Pekaboo Corner was given its name in the1800's because a woman living at that corner was often seen peeking through her curtains as travellers passed by.
Mrs. Rebecca Guiou taught five of her children and several of the neighbourhood children in the mid 1850's from her home on Dickie Mountain.
In April 1830, a Temperance Society was organized in the Parish of Norton with approximately four hundred members.
Every child has memories that linger into adulthood of the school they attended.
In 1983, the Kings County Retired Teachers' Association, after many hours of research and personal interviews, obtained as much information as possible on the180 schools in Kings County to publish ‘Early Schools of Kings County, New Brunswick” which holds not only information on the 3 R's of education but lots of ABCs for the family tree.

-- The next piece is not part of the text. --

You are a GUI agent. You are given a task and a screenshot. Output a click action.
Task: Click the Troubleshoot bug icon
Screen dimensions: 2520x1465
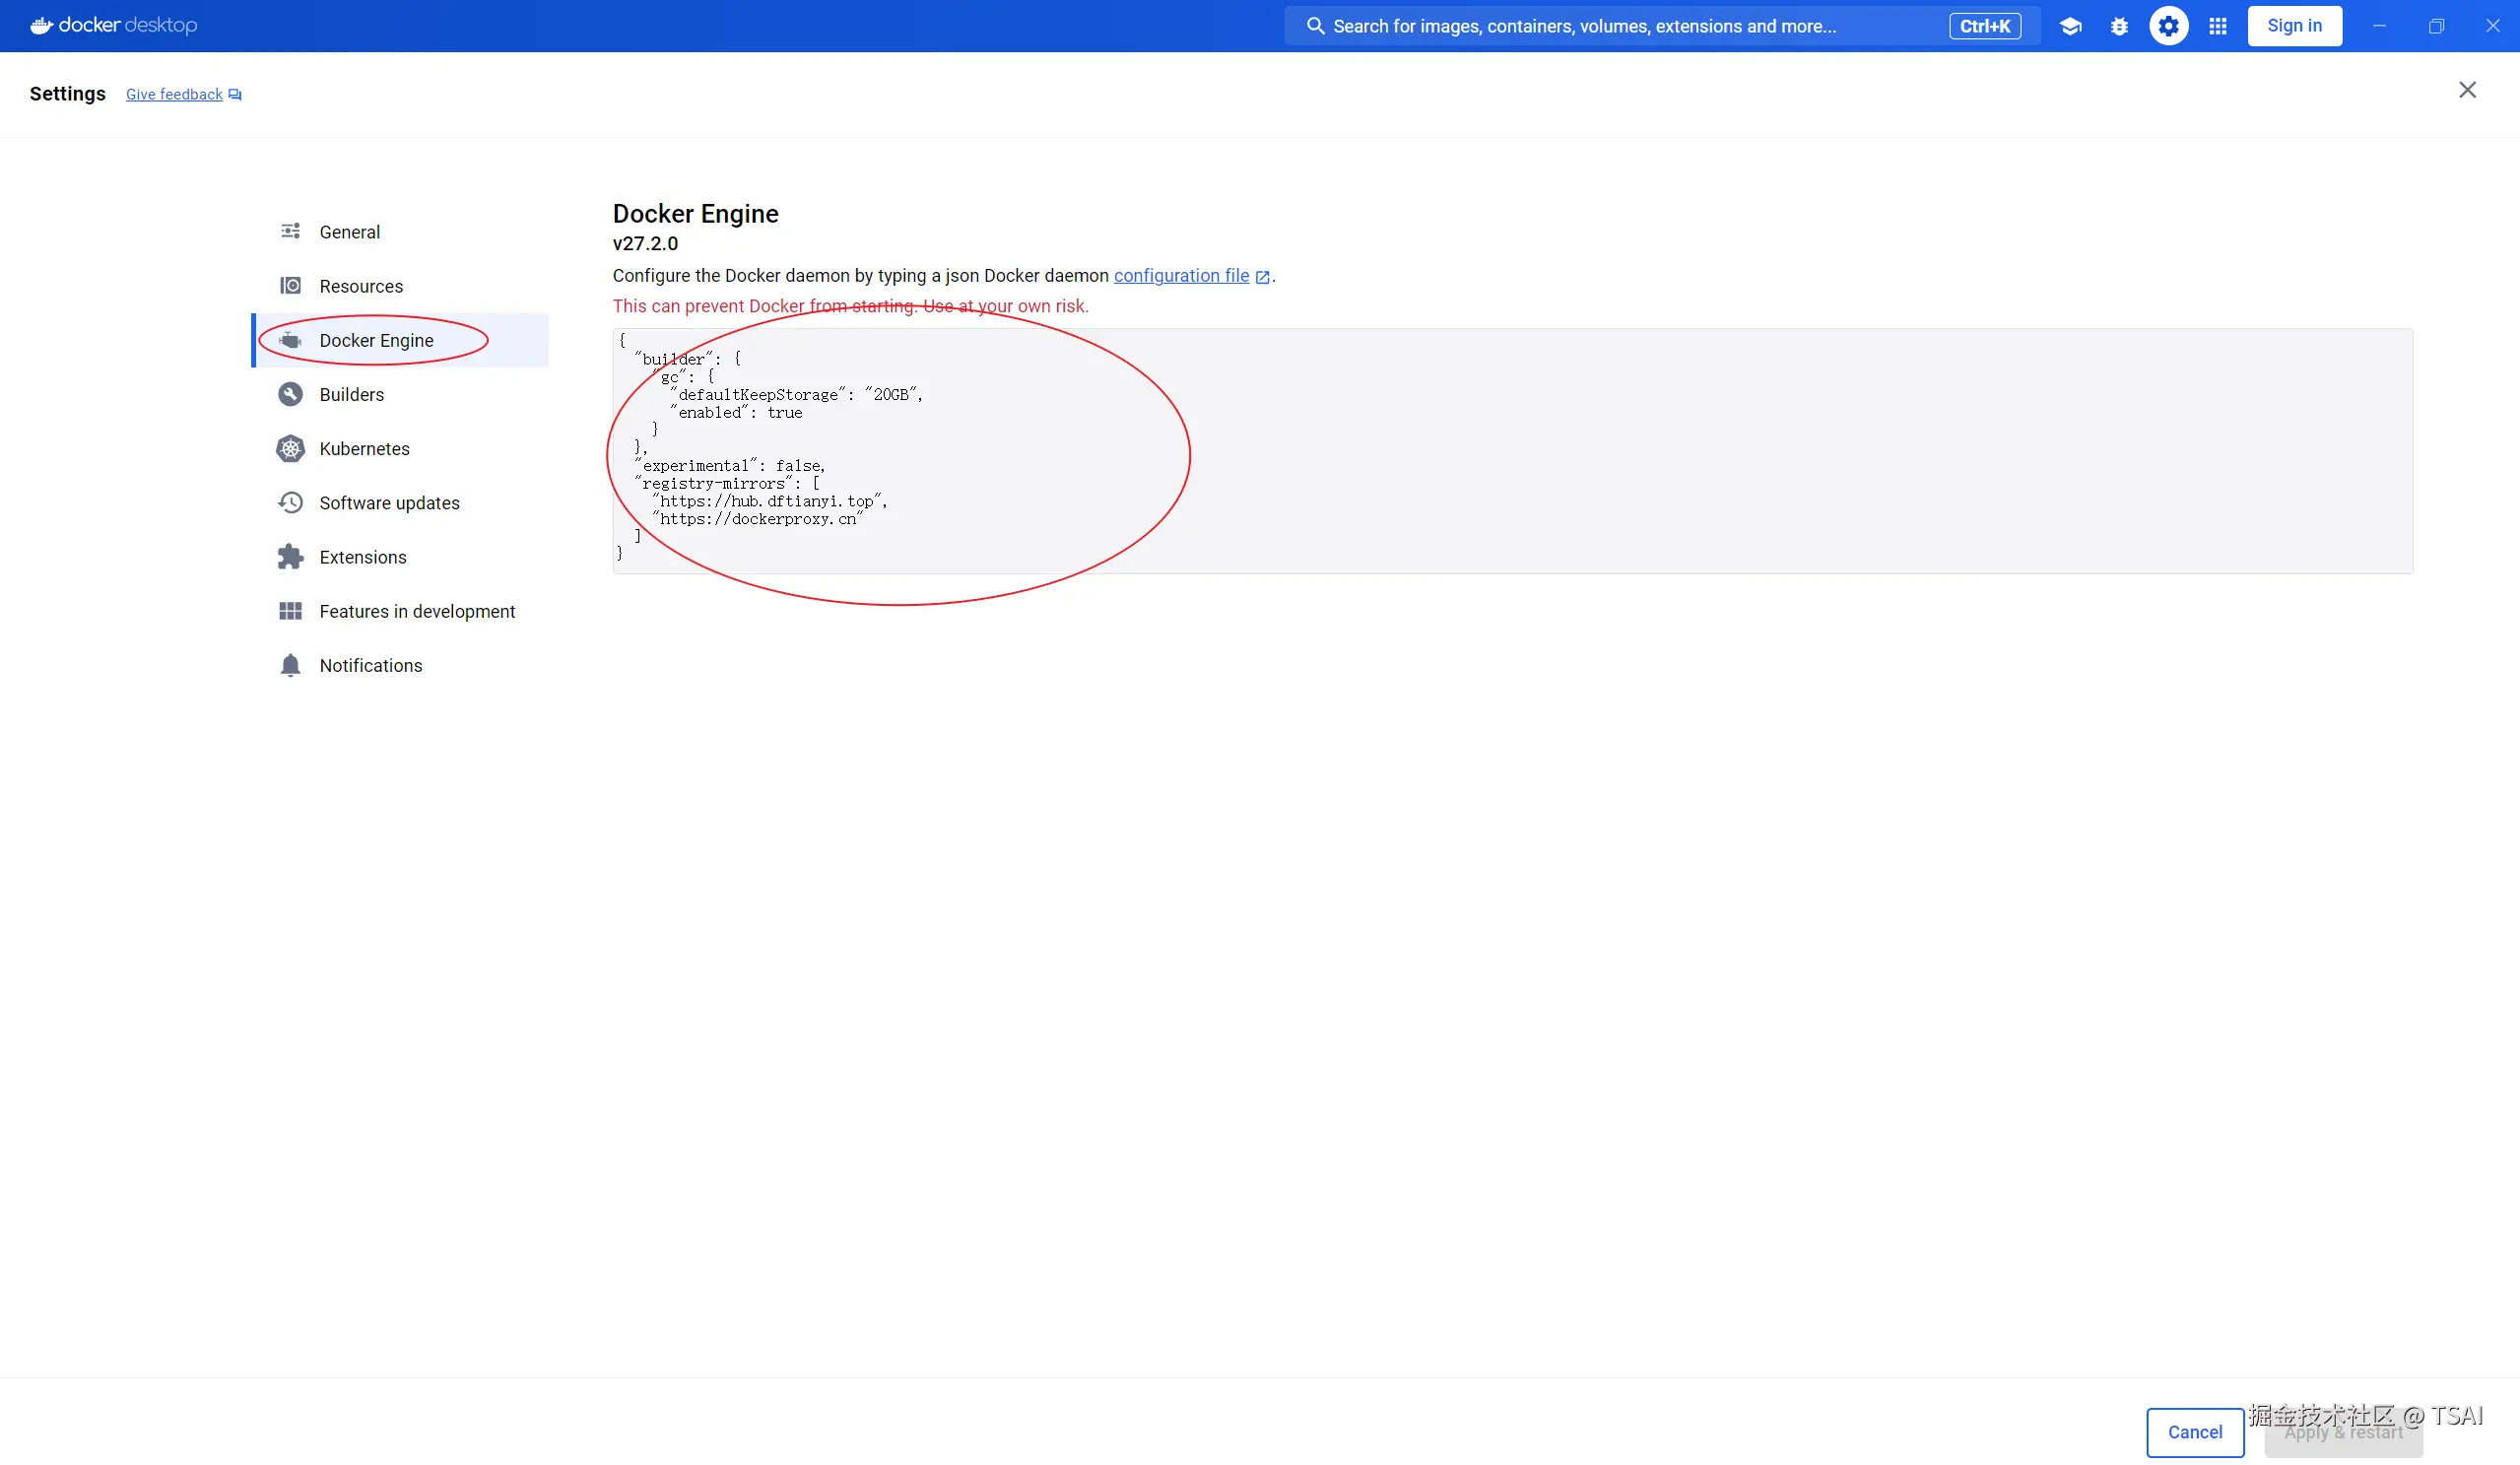(2119, 26)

Oak Point had a one-room, log school, which was vacant in 1844 as there was no teacher available that term. Fifty years later, in 1894, a larger one-room school was built. The first teacher was Amelia Heustis.
Schooling like religion was important to the Kingston Loyalists. In many areas, lessons were given in private homes before schools were built. The first log school was built in the heart of Kingston village in 1787.
The Carleton County Retired Teachers Association also compiled a history of schools of their area.
Winnifred Conrad Thomson, in her publication “The Joys of Teaching” reminisces about many of the incidents in her school days and in her teaching career, which commenced in the 1930s.
"Of Mines and Men" by Marjorie Taylor Morell depicts not only the world of coal mining in Minto but gives information on churches, schools, doctors, businesses and families up to the 1960s along with many pictures.
Ron Jack lives in British Columbia, having moved there from the Valley area of Saint John, yet he keeps alive the memories of North Enders with “The Lost Valley” project at http://thelostvalley.blogspot.com/.
Harold A. Blaney, a former lumberman, farmer and carpenter had many true stories about lumbering and life in general in central New Brunswick from the 1920s onward which he compiled into a 142 page book, “The Way It Was Back Then - Grampy Remembers - A Collection of Stories”. He wanted to give the younger generation a glimpse at a way of life that has disappeared.
"Mount Carleton Wilderness - New Brunswick's Unknown North" by Marilyn Shaw of 1987 gives a look into life of a rugged area and of the people who ventured into it.
As time goes by, houses, barns, mills, schools, churches, factories and stores disappear. Death takes its toll as each generation passes, and a little more knowledge gets lost or distorted. Yet the days of the past will live forever, thanks to those who have done research, shared their memories and information by using the pen.